Aufgabe 1:
Zitiere alle Zeilen der Datensätze unten Wort für Wort und lass die Bilder dabei weg.
┌─ Lesetext
Die Bemerkungen Bushs über den Krieg im Libanon selbst bestanden aus einer Reihe politischer Ausweichmanöver und offener Lügen. Er erklärte: "Amerika erkennt an, dass Zivilisten im Libanon und Israel unter der Gewalt gelitten haben" - als ob die Kriegsfolgen in diesen beiden Länder gleichzusetzen wären. Oder als ob Amerikas "Anerkennung" der Leiden in irgend einer Weise die Tatsache kompensieren würde, dass die Vereinigten Staaten drei Wochen lang einen Waffenstillstand hinauszögerten, weil sie - letztlich vergeblich - erwarteten und hofften, die israelische Armee werde die Hisbollah vollkommen zerstören und ihre Führung ermorden. Die Szene, in der Condoleezza Rice fröhlich die Geburt eines neuen Nahen Ostens verkündete, während Bomben amerikanischer Herkunft aus Flugzeugen amerikanischer Herkunft auf Beirut fielen, hat sich in das kollektive Gedächtnis hunderter Millionen Araber und Muslime eingebrannt.
└─
┌─ Material zur Aufgabe
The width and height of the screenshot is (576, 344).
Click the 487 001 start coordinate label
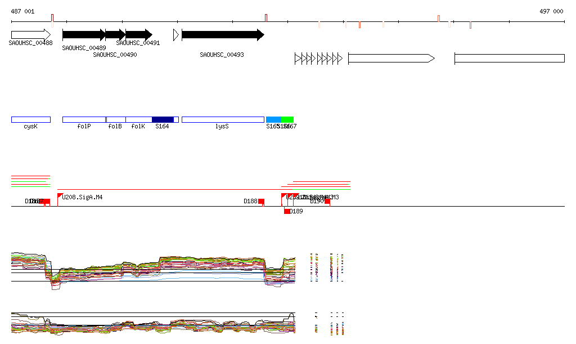click(23, 11)
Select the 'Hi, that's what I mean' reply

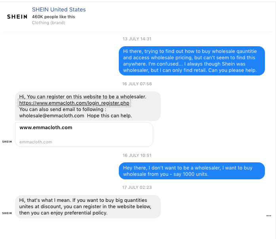pos(88,207)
└─
Aufgabe 2:
Schreib bitte den Text oben über Bushs Äußerungen zum Krieg im Libanon weiter, und zwar im Anschluss an seinen letzten Satz.

Endergebnis 1:
The width and height of the screenshot is (576, 344).
Click the 487 001 start coordinate label
click(23, 11)
Select the 'Hi, that's what I mean' reply

pos(88,207)

Endergebnis 2:
Bushs Behauptung, "dieser Konflikt wurde durch einen unprovozierten Angriff der Hisbollah auf Israel ausgelöst", war eine blanke Lüge. Selbst wenn man außer Acht lässt, dass sich Israel seit Langem um die militärische Beherrschung des Libanon bemüht und im Zuge dessen seit 1978 die Verantwortung für den Tod zehntausender Libanesen trägt, ist es doch kein Geheimnis, dass Israel in den Monaten vor dem Kriegsausbruch häufig die territoriale Souveränität des Libanon verletzt hat.

Außer den ziemlich alltäglichen Zwischenfällen, wie den Flügen über libanesisches Territorium, tauchen jetzt Berichte auf, dass Israel und die Vereinigten Staaten Pläne für einen militärischen Angriff auf die Hisbollah diskutiert und entwickelt haben.

Nach einem längeren Artikel des renommierten Enthüllungsjournalisten Seymour Hersh, der nur wenige Tage vor Bushs Pressekonferenz im New Yorker erschien, war die Bush-Regierung "eng an der Planung von Israels Vergeltungsschlägen beteiligt".

Die Gefangennahme der zwei israelischen Soldaten durch die Hisbollah war ein Vorwand für den Krieg. Hersh schreibt: "Laut einem Nahost-Experten, der sowohl die aktuellen Überlegungen der Israelis wie auch der US-Regierung kennt, hatte Israel lange vor dem 12. Juli einen Plan zum Angriff auf die Hisbollah entworfen und Vertretern der Bush-Regierung mitgeteilt."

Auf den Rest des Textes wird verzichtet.